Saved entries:
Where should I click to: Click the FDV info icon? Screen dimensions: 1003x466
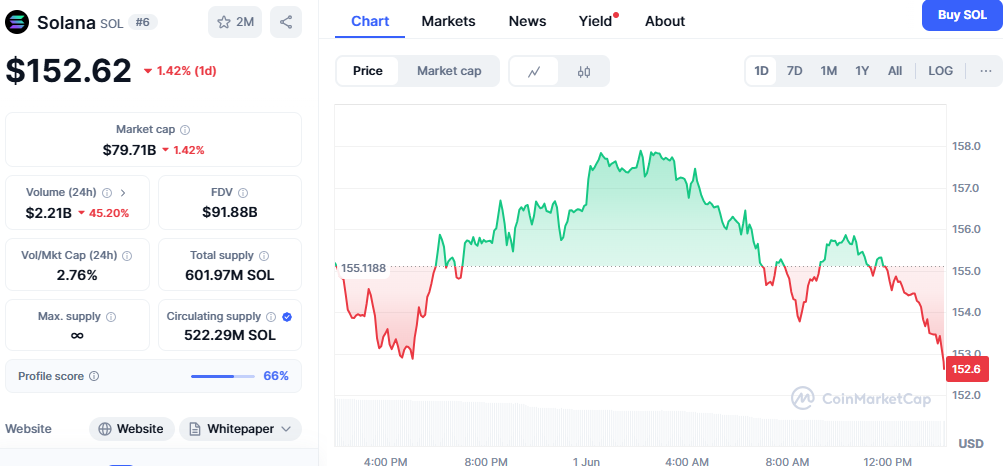(x=243, y=193)
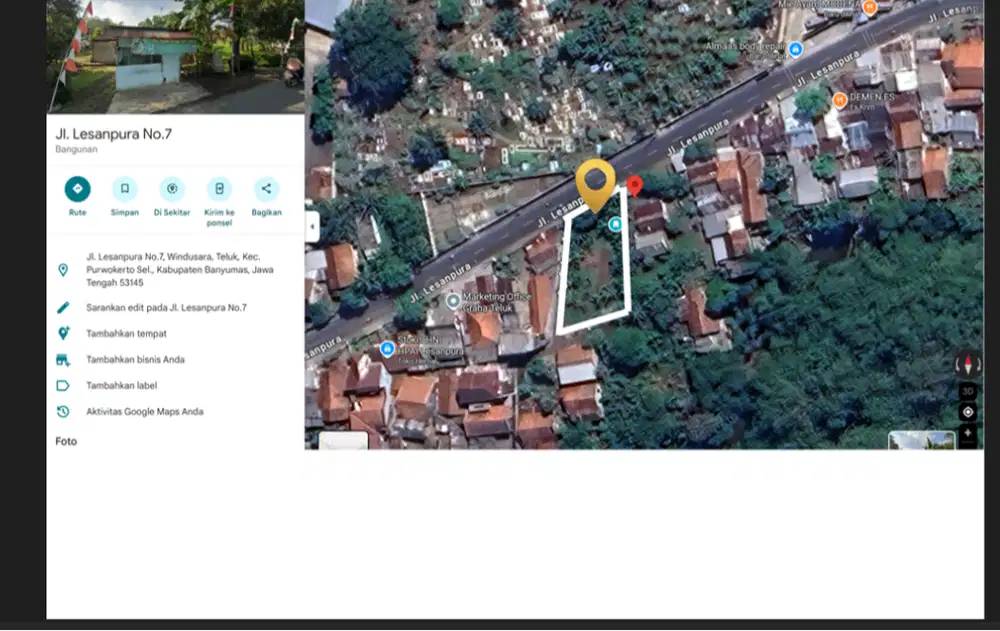The image size is (1000, 631).
Task: Click the my-location target icon
Action: coord(967,410)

Goal of the exercise: The records above must be returned exactly, with each picture omitted.

Answer to the problem:
Where should I click to: Click the FDV info icon? Screen dimensions: 1003x466
(x=243, y=193)
The image size is (1000, 631).
Task: Click the my-location target icon
Action: coord(967,410)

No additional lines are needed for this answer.